** start of Input data **

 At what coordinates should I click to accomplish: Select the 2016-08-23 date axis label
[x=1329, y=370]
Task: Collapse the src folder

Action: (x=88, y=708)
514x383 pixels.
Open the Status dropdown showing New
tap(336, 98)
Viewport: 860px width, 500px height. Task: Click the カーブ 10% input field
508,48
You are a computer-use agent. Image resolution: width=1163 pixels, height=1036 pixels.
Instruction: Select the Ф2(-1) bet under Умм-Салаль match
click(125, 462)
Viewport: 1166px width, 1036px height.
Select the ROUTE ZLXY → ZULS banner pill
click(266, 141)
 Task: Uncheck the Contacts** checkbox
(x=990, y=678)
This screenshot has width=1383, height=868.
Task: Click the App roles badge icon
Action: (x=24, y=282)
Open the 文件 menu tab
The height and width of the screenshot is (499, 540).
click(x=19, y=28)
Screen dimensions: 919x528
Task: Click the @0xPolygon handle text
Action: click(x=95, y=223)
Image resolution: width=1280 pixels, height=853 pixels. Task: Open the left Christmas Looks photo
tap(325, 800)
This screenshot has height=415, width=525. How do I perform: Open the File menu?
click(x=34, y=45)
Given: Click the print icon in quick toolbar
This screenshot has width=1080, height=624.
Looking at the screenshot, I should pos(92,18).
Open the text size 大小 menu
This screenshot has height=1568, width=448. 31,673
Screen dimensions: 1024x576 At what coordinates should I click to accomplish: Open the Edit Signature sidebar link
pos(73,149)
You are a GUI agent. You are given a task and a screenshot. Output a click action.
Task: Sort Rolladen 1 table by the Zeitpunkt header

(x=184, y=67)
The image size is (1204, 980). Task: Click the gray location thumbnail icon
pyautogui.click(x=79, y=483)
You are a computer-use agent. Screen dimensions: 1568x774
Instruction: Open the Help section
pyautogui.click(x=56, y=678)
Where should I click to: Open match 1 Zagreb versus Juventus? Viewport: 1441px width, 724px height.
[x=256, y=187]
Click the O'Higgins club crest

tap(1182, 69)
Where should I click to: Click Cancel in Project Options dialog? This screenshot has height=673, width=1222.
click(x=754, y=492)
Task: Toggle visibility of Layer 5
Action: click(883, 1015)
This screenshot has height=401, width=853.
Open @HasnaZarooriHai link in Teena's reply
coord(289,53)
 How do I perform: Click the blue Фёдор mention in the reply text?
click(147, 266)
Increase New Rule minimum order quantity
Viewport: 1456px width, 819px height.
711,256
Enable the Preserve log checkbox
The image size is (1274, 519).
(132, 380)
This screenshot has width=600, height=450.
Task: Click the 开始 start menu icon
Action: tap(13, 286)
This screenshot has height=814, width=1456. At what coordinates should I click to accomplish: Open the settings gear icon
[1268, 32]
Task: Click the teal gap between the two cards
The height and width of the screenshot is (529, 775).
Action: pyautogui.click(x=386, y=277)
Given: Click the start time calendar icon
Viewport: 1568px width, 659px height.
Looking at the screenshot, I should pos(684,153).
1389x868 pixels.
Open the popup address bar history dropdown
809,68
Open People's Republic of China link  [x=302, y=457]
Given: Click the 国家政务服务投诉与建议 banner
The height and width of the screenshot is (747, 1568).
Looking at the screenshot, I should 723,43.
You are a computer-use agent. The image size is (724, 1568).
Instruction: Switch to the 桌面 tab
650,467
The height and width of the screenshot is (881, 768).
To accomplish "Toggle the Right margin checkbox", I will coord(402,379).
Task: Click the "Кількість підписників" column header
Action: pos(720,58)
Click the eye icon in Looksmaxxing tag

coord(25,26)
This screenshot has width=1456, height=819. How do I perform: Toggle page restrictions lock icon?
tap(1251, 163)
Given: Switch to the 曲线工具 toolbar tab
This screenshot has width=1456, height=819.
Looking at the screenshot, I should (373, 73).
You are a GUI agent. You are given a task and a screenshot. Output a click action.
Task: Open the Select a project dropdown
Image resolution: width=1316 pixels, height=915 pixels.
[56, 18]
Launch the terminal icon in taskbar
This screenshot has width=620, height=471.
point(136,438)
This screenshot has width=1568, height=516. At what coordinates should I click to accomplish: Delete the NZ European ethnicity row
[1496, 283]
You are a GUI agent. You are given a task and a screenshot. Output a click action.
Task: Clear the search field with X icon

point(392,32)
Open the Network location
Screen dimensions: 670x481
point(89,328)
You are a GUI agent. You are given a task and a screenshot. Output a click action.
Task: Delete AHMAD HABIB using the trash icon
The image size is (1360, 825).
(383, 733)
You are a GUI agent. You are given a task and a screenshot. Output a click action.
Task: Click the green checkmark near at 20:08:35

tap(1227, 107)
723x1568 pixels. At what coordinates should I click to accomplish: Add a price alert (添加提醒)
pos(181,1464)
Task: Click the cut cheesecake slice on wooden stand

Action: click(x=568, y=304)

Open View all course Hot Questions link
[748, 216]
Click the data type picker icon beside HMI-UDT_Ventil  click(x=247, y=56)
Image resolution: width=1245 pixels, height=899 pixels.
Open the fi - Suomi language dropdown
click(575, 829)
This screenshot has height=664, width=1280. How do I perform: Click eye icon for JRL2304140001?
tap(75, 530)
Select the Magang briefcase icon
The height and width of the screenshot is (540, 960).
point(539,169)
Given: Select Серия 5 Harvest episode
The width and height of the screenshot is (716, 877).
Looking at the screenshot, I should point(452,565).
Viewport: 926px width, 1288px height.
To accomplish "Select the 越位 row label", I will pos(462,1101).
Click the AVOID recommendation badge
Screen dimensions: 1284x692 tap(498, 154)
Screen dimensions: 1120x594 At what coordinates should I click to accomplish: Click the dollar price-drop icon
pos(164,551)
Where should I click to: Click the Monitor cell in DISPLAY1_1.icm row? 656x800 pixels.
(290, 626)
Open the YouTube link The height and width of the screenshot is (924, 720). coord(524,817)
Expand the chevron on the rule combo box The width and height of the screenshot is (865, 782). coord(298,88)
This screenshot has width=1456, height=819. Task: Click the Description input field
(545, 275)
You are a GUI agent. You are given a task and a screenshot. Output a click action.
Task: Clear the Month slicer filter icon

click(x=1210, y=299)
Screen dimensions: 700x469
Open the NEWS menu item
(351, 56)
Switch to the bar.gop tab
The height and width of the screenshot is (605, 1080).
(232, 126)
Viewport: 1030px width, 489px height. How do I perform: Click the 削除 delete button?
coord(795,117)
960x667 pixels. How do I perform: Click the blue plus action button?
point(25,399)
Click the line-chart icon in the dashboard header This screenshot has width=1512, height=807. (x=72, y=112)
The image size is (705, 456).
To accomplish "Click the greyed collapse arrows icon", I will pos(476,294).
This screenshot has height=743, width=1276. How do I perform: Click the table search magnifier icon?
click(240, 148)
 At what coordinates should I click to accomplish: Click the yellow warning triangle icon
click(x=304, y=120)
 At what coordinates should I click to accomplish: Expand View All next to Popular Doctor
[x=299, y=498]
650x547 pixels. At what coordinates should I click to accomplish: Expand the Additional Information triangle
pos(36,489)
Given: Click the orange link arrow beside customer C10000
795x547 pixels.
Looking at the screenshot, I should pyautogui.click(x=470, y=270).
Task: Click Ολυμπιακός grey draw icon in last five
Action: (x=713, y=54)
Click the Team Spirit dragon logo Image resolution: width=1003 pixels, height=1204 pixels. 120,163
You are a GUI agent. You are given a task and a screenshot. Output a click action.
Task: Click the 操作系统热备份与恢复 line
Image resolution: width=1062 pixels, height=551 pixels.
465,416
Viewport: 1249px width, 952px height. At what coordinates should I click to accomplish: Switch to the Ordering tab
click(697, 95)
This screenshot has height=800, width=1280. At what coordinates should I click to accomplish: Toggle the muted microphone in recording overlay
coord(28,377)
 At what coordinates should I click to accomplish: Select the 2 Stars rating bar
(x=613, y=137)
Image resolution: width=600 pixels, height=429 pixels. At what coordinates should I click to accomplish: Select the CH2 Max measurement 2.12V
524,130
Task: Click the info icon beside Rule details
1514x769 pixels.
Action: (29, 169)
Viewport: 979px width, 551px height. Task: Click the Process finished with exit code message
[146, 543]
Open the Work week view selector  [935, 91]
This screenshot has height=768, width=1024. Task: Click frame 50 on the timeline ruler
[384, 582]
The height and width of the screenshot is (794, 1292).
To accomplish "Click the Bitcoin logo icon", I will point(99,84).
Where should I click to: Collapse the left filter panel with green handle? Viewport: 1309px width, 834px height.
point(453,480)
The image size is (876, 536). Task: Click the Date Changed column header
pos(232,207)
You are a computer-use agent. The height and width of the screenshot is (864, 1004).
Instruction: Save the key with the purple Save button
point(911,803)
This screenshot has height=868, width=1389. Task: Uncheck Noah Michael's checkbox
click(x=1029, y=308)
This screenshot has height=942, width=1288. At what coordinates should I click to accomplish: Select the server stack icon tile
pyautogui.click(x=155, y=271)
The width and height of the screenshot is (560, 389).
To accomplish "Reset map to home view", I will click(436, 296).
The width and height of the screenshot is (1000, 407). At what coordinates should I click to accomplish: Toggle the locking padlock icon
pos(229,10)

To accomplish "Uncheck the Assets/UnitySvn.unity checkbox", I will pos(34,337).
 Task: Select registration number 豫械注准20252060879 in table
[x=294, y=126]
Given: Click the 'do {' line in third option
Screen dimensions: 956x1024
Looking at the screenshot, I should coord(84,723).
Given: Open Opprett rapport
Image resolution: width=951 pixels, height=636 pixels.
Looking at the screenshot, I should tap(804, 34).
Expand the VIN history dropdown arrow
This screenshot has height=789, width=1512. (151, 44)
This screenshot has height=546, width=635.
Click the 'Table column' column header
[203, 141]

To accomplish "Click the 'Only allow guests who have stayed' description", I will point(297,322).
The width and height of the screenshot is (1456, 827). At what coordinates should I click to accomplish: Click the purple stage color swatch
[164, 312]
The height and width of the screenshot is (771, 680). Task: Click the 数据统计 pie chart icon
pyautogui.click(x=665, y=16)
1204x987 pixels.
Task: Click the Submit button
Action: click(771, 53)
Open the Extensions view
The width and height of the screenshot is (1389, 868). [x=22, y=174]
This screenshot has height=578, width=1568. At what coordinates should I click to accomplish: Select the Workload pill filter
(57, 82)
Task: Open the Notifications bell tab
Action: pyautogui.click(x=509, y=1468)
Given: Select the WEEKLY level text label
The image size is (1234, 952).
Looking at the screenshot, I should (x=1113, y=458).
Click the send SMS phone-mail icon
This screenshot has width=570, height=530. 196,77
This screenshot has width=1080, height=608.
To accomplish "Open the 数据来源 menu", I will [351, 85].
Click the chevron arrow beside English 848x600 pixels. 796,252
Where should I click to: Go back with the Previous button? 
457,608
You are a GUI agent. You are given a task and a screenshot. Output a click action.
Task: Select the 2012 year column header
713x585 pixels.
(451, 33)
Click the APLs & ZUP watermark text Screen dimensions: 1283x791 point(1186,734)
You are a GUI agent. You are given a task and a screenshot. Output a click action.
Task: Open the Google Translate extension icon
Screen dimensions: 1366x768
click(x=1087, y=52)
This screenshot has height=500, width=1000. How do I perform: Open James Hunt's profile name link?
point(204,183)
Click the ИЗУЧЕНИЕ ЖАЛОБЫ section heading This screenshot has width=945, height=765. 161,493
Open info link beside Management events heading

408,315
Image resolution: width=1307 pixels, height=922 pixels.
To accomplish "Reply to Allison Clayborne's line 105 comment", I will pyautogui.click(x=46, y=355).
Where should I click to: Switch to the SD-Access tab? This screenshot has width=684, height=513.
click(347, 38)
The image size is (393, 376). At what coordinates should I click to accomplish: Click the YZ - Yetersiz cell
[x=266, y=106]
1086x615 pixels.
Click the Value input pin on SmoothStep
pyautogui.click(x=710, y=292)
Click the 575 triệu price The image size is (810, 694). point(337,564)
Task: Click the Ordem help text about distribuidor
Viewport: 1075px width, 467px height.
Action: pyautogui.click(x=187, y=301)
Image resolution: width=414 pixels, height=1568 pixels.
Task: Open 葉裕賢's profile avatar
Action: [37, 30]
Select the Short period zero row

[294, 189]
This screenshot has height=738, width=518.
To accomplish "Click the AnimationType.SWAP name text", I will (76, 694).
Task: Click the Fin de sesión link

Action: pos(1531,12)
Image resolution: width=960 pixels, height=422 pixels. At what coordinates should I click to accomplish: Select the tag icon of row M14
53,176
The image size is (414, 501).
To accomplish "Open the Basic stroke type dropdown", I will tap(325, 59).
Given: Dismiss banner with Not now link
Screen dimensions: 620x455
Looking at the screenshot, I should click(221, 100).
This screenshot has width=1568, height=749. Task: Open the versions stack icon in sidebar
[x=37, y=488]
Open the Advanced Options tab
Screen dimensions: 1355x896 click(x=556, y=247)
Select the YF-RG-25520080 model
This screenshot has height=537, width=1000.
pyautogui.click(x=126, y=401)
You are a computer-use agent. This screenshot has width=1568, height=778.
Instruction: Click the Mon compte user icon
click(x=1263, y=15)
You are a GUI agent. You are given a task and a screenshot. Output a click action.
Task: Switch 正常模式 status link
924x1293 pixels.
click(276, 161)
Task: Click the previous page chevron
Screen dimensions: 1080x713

** end of Input data **

» **Task prompt**: Lay out the section that begins with the line containing "Open the Work" and ends with the line containing "point(453,480)" as a Markdown table with the columns Row and Line. Number each line, leave out blank lines, and include nothing outside that section.

» **Answer for this exercise**:
| Row | Line |
|---|---|
| 1 | Open the Work week view selector  [935, 91] |
| 2 | This screenshot has height=768, width=1024. Task: Click frame 50 on the timeline ruler |
| 3 | [384, 582] |
| 4 | The height and width of the screenshot is (794, 1292). |
| 5 | To accomplish "Click the Bitcoin logo icon", I will point(99,84). |
| 6 | Where should I click to: Collapse the left filter panel with green handle? Viewport: 1309px width, 834px height. |
| 7 | point(453,480) |